The Religion of Vaccines

By David A. Liapis

Let me start by saying this is not an argument for or against a specific vaccine, or vaccines in general. As one who has always been “up to date” on all the usual shots over the years, and even some uncommon ones due to my military service, the cocktail I’ve received has either kept me alive and well, or will be the death of me someday, I think. Either way, what I am going to discuss relates more to religion than disease.

I got my decadal tetanus shot the other day … or so I think. As I was being jabbed for the thousandth time, it struck me: I have more faith in this man with the needle than I do in God. I have faith he grabbed the correct vial. I also have faith that vial was labeled properly. I have faith the pharmaceutical company put the right vaccine – or even a vaccine at all – in that vial.

What was really in that syringe? I have no way to verify if I was injected with sugar water or Tdap. I have placed implicit trust and faith in the entire vaccine process from development to production to packaging to distribution to storage to the moment the plunger is depressed and something foreign enters my body. It’s kind of disturbing when you really think about it, but I don’t and just go with it; and, I guess that’s what is expected of us.

We’ve been inoculated against inoculations since we were babies. Shots are just part of life. We can’t verify if everything we’re told is true, but we believe and conform to the liturgy of vaccinations every six months, then every three years and so on. Like what happens on Christmas and Easter, the doors of the clinic or drug store open with “Get your flu shot” banners and signs drawing us in for our yearly sacrament.

How is this any different than religion? Many are told from their childhood there is a deity, and that is just a fact of life. We are told to attend religious gatherings and embrace the liturgies and rituals. We are called to believe in some things we cannot see or verify empirically. We even endure pain sometimes, but we’re assured it is good and necessary and all part of the process.

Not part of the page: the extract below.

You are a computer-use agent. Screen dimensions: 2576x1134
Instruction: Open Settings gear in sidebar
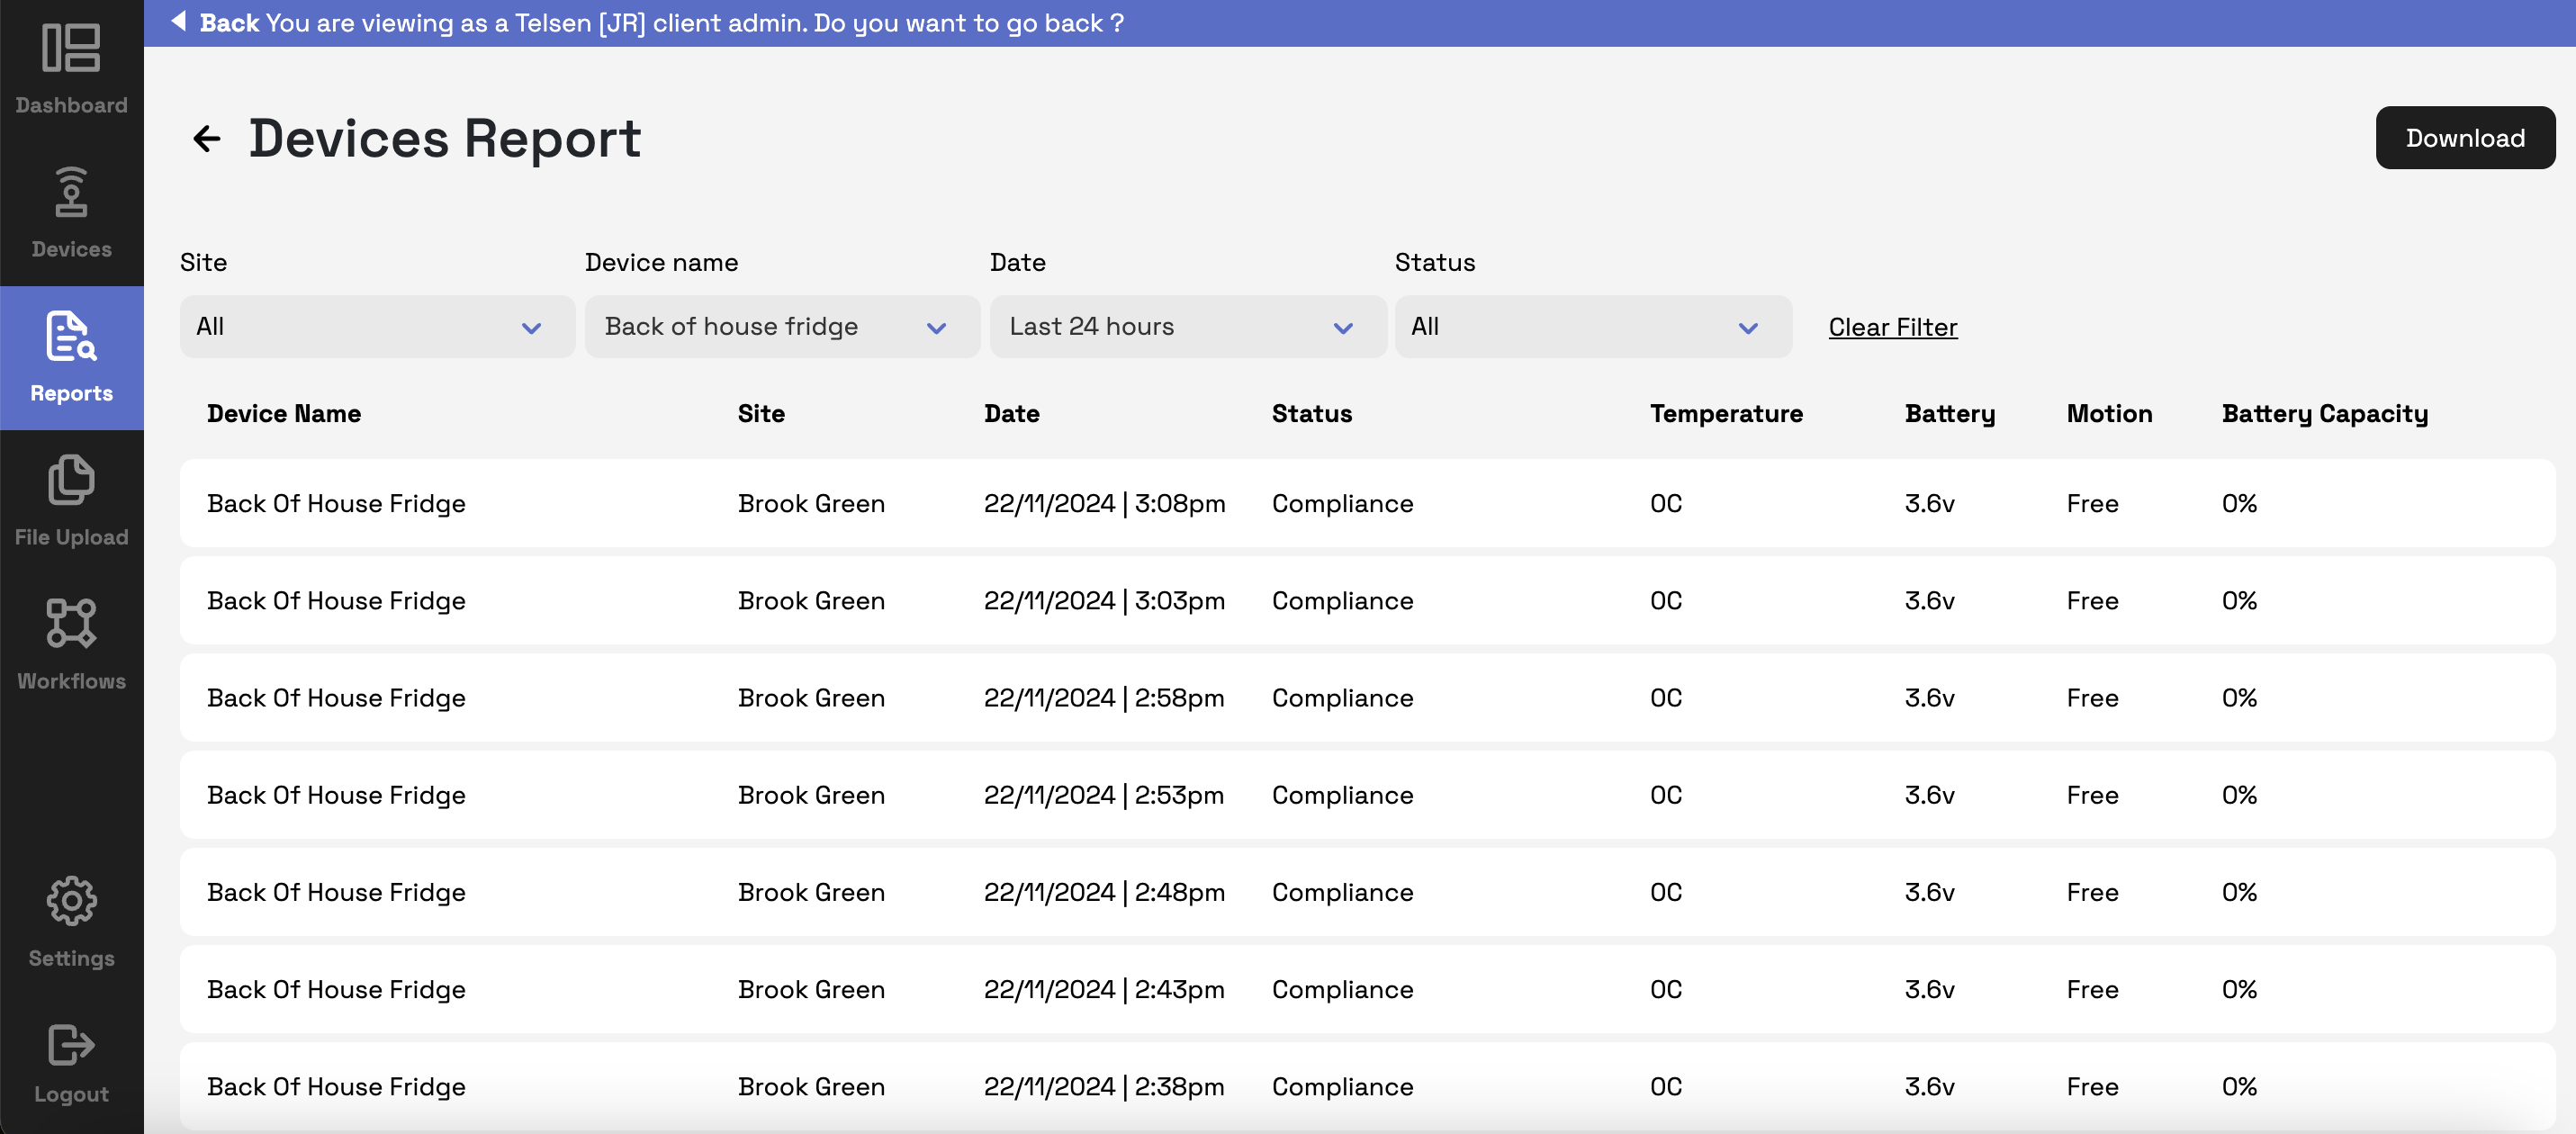point(71,902)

This is not a call to reject vaccines or religion. Rather, it’s a call to Christians to consider how the faith we truly put in the God of the universe who created and loves us is often less than the faith we put in a flu shot. To people who don’t believe in the God of the Bible, it’s a challenge to acknowledge that we all have faith. Faith in vaccines. Faith in the evolutionary theory. Faith in political systems and leaders. The call for all of us is to redirect our faith on the only thing, rather, the only One, who is truly worthy of our implicit faith – Jesus Christ.